Sympathetic neuroeffector transmission in the rat anococcygeus muscle

1 When intracellular recordings were made from preparations of rat anococcygeus muscle, transmural nerve stimulation evoked noradrenergic excitatory junction potentials (EJPs) made up of two distinct components. Both components were abolished by either guanethidine or α‐adrenoceptor antagonists, indicating that they resulted from the release of transmitter from sympathetic nerves and the subsequent activation of α‐adrenoceptors. 2 The first component was associated with a transient increase in the intracellular concentration of calcium ions ([Ca 2+ ] i ) and a contraction. Although the second component was often associated with a long lasting increase in [Ca 2+ ] i it was not associated with a contraction unless the second component initiated an action potential. 3 The increase in [Ca 2+ ] i associated with the first component resulted from Ca 2+ release from an intracellular store and from entry of Ca 2+ through voltage‐dependent Ca 2+ channels. The increase in [Ca 2+ ] i associated with the second component resulted only from the entry of Ca 2+ through L‐type Ca 2+ channels (Ca L channels).
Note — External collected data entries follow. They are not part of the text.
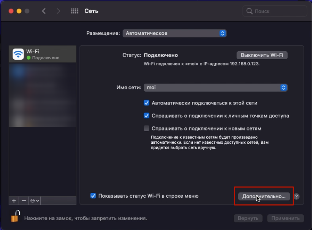Click the Поиск search field

tap(275, 11)
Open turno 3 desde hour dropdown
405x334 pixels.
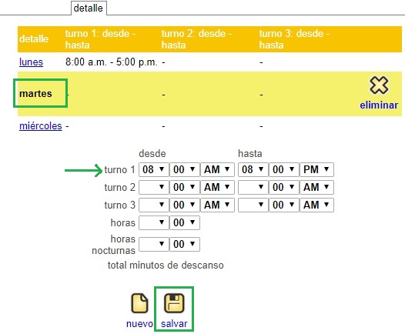(x=154, y=205)
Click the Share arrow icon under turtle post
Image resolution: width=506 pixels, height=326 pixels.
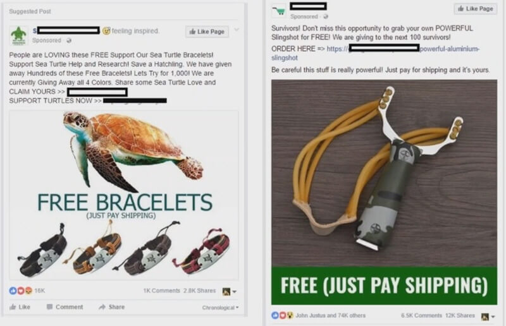[x=102, y=306]
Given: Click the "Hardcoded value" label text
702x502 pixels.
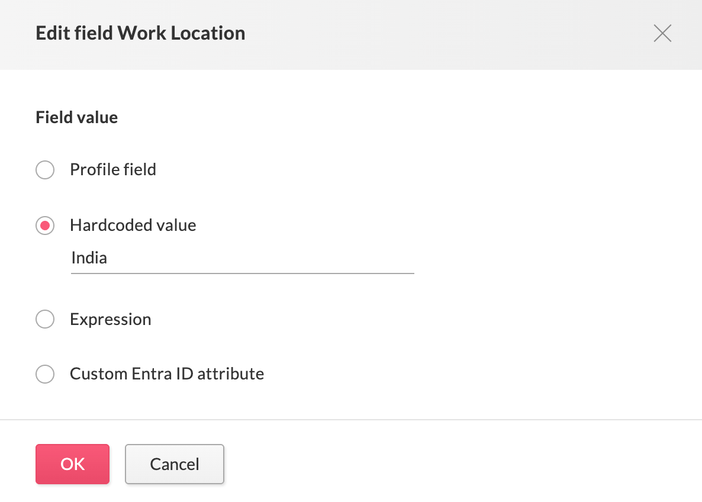Looking at the screenshot, I should (x=133, y=226).
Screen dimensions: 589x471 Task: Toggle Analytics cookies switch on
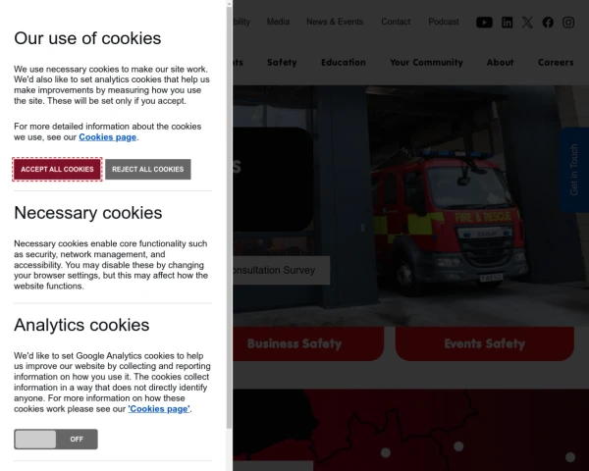pyautogui.click(x=56, y=439)
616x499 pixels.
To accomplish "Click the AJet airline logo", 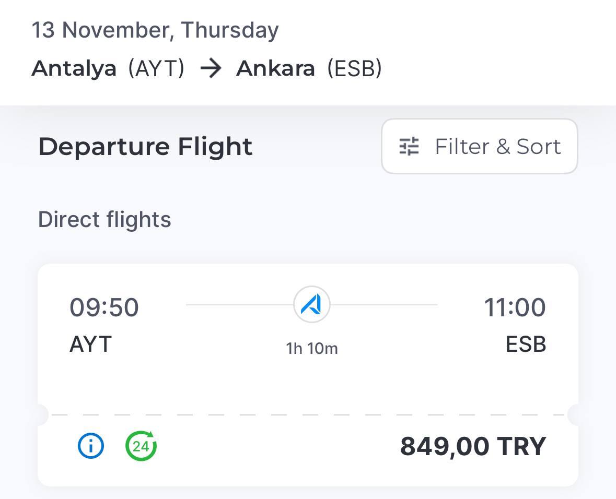I will 312,305.
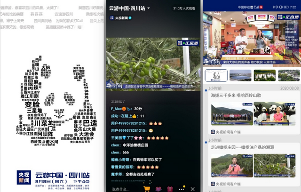Open the shopping cart icon in livestream

147,189
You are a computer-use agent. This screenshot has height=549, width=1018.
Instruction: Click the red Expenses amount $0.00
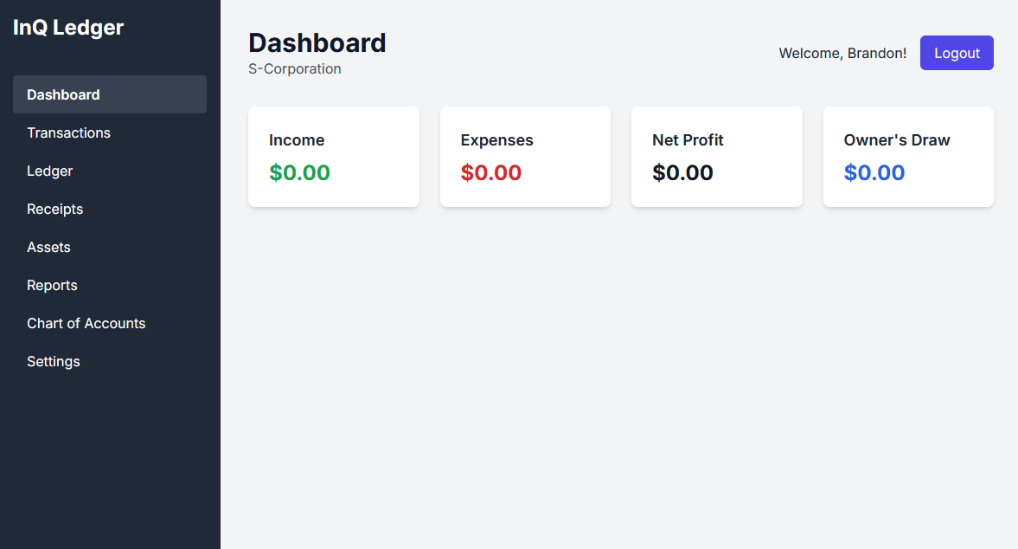[x=490, y=172]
The depolarization associated with the initial increase in [Ca 2+ ] i was abolished by reducing the external concentration of chloride ions ([Cl − ] o ), suggesting that it involved the activation of a Cl − conductance. 4 When the relationships between changes in [Ca 2+ ] i , membrane depolarization and contraction produced by an increasing number of sympathetic nerve stimuli were determined in control, and caffeine‐ and nifedipine‐containing solutions, it was found that an increase in [Ca 2+ ] i recorded in nifedipine produced a larger contraction and larger membrane depolarization than did a similar increase in [Ca 2+ ] i recorded in either control or caffeine‐containing solutions. These observations indicate that Ca 2+ released from stores more readily triggers contraction and membrane depolarization than does Ca 2+ entry via Ca L channels.